= Your task =
From the line containing "Click pin icon on Alena chat" to the end of the listing, copy each line exactly and leave out all others.
::: Records for the task :::
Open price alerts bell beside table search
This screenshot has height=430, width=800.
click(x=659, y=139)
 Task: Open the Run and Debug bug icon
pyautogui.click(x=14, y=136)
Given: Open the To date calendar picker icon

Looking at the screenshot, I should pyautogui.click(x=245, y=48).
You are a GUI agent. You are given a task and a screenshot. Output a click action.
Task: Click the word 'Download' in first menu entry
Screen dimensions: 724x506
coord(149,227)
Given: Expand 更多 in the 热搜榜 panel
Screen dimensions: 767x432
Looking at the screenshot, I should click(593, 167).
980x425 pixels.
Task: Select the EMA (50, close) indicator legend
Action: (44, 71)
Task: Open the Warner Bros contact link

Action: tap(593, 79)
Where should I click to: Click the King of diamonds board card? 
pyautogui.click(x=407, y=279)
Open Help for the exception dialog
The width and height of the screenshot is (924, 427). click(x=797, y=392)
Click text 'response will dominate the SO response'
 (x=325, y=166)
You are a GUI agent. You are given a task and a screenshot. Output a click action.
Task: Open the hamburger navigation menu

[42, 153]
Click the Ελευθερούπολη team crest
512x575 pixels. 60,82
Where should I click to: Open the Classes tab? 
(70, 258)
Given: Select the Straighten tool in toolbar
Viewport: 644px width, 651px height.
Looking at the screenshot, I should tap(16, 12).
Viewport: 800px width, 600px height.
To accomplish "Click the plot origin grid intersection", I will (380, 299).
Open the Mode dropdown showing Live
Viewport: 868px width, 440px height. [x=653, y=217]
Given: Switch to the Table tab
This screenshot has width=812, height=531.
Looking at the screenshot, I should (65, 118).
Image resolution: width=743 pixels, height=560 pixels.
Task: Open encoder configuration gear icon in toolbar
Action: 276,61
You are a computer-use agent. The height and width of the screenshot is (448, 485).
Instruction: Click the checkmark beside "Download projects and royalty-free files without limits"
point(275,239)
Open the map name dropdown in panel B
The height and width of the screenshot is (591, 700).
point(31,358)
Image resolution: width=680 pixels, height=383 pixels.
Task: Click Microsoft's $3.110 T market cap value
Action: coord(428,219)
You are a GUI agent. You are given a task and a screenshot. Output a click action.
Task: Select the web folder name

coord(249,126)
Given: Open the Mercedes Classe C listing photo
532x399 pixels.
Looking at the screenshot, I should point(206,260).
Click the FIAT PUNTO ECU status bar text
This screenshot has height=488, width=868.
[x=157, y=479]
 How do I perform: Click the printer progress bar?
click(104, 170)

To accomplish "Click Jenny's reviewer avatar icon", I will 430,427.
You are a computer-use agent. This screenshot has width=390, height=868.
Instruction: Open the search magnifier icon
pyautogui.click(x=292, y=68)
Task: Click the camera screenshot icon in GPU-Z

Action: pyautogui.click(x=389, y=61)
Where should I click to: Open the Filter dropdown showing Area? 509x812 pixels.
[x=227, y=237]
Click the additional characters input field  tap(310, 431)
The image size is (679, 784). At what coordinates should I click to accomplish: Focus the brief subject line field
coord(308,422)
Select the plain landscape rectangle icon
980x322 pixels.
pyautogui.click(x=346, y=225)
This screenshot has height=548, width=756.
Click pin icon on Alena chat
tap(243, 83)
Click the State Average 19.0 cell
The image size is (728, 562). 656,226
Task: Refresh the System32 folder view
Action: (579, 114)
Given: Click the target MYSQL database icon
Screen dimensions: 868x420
:::
= Task answer =
Click pin icon on Alena chat
tap(243, 83)
Click the State Average 19.0 cell
The image size is (728, 562). 656,226
Task: Refresh the System32 folder view
Action: (579, 114)
Given: Click the target MYSQL database icon
Screen dimensions: 868x420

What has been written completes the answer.